Write: How could we approach youth development like Ernesto Sirolli describes first approaching international development?

Pair and Discuss: When Ernesto Sirolli says “shut up and listen” – what stories / messages might get in the way of being able to do this? (Hint: He’s a white, Italian, cis-gender, man; probably has absorbed a lot of stories about black, African peoples).

Collective Jamboard: If we were to “shut up and listen” to young people, what stories / messages might get in the way of being able to do this?

Part IV: Seeing Messages All Around Us

Take a look at this Reuters article: Proportion of youth with COVID-19 triples in five months: WHO. Here’s the opening paragraph:

Young people who are hitting nightclubs and beaches are leading a rise in fresh coronavirus cases across the world, with the proportion of those aged 15 to 24 who are infected rising three-fold in about five months, the World Health Organization said.

https://www.reuters.com/article/us-health-coronavirus-youth-idUSKCN2502FS

What’s the messaging we are getting about young people? Stay away from them! Why? Because they are leading the rise in fresh coronavirus cases. Why? Because they don’t care – look they are hitting nightclubs and beaches!

Let’s check out another article from NPR News, this one on social media use: Social Media Use Linked to Anxiety, Depression Among Teens, New Study Finds.

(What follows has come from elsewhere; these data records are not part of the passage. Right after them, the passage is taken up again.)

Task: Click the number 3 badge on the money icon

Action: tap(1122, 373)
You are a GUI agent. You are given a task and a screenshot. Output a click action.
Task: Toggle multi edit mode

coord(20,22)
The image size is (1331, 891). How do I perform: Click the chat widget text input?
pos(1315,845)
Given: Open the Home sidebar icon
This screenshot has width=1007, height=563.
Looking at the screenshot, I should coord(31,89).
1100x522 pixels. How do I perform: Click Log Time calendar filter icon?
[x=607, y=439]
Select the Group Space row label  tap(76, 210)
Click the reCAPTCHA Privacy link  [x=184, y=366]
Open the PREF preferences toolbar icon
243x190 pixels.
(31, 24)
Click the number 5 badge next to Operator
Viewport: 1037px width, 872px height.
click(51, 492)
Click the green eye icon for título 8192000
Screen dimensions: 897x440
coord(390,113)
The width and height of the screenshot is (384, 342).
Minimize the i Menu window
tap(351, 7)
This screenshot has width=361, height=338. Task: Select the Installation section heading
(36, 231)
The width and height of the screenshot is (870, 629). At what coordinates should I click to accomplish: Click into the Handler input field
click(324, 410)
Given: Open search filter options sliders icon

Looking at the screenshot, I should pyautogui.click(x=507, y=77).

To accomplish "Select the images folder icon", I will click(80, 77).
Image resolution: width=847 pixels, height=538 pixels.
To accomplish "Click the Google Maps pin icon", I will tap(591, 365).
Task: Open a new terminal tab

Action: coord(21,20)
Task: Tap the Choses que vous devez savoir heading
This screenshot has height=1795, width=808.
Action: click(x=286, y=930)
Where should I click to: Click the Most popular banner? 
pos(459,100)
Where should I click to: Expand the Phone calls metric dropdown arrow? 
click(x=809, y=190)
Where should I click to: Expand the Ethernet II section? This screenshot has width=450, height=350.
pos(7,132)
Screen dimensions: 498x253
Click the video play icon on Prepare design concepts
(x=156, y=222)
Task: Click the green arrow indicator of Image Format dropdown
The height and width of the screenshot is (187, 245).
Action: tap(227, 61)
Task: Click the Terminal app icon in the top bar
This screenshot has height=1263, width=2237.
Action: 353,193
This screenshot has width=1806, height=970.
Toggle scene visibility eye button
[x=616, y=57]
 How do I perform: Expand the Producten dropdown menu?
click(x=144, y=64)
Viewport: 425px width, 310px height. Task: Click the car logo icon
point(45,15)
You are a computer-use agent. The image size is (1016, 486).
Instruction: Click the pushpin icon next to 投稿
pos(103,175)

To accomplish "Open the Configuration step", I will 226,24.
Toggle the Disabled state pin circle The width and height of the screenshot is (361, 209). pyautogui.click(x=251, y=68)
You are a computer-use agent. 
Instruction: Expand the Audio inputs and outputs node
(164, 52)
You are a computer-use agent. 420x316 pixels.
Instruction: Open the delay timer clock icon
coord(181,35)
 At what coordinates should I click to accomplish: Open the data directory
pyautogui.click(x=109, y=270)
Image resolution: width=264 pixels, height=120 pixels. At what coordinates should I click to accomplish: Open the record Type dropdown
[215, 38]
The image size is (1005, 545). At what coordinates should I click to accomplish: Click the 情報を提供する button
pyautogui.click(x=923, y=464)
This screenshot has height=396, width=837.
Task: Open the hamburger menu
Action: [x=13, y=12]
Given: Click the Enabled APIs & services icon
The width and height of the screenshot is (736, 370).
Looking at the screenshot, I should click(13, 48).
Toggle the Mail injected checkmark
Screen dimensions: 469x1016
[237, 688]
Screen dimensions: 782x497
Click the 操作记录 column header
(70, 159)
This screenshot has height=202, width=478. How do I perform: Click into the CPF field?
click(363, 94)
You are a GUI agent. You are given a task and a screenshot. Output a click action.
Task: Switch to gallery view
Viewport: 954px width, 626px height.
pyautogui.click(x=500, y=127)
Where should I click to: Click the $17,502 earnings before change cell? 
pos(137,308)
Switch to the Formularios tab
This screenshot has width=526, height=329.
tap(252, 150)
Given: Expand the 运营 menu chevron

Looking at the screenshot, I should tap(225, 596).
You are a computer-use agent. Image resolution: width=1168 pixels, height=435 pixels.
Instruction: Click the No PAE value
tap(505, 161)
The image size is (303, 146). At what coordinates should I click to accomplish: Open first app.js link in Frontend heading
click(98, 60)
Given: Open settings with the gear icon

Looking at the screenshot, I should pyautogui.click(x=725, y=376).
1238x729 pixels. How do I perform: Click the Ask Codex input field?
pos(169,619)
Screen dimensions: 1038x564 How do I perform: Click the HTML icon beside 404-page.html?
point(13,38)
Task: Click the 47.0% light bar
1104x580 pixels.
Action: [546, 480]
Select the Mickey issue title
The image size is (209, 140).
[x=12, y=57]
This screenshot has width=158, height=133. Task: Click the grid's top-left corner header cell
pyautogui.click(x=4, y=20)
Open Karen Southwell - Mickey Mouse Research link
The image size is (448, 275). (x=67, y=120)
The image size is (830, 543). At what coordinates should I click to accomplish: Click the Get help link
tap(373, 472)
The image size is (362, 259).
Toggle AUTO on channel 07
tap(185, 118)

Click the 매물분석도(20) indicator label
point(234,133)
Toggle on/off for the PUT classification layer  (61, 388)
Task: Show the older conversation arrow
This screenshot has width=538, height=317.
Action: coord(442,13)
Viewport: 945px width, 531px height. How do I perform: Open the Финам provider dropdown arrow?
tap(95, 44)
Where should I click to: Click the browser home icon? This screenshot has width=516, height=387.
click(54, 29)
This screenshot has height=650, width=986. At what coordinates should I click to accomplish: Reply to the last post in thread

A few quotes:

Most adults experienced their childhood and teenage years without social media. Conrod says many adults developed a “more balanced perspective on what everyday life is like” since they did not have digital access as kids.

https://www.wbur.org/hereandnow/2020/01/09/social-media-anxiety-depression-teens

In 2018, roughly half of U.S. teens said they spend too much time on their cellphones, according to the Pew Research Center.

https://www.wbur.org/hereandnow/2020/01/09/social-media-anxiety-depression-teens

This consistent use can blur the lines of reality for adolescents whose brains are still developing, Conrod says.

https://www.wbur.org/hereandnow/2020/01/09/social-media-anxiety-depression-teens

This frame is a classic one! We (adults) did it better, adolescents are doing it wrong, and we need to help them fix it! And if we fail to do so, we’re going to have trouble as a society! It isn’t that there might not be some truth to these claims – but who chose to study teens in this way, and why? Who decided that the ways adults were doing things when they grew up were better? I’m not sure, but the judgment is pretty clear: youth are harming themselves!

Messages about young people are hidden in everything around us! This category of person (young) absorbs explanations, criticisms, theories, hypothesis, arguments, and blame from every corner of society, and about nearly anything. Is there a social problem? Seems like young people are the cause! This messages serve at least two purposes: (1) they give us a (very large, diverse) group of people to blame and (2) they give us a way of describing/understanding this group of people – their thinking, motivations, behaviors, and so on.

No matter what we do, we’ll carry some of these messages with us into the ways we think about and work with youth. But, I think we should make an effort to be more conscious about the ways think, act, and talk about young people. How often are we repeating these messages? What kinds of affects do they have on the people around us?

Activity: Dissect the messages about who young people should be / develop into that come from these youth program documents. Use Hypothes.is to have students collaboratively analyze and dissect the messaging in these programs.

Participants: we are creating public comments that others can read on these documents using Hypothes.is, so I’d like to recommend approaching this from the point of view of someone who is wondering, rather than criticizing. A few examples:

  • I wonder whether the hidden message in “risk reduction” is “without our help young people in this program are going to do risky things”.
  • I am noticing that a curriculum focused on positive youth development starts with a lot of ideas about negative experiences young people have. I wonder whether that ends up as an implicit message?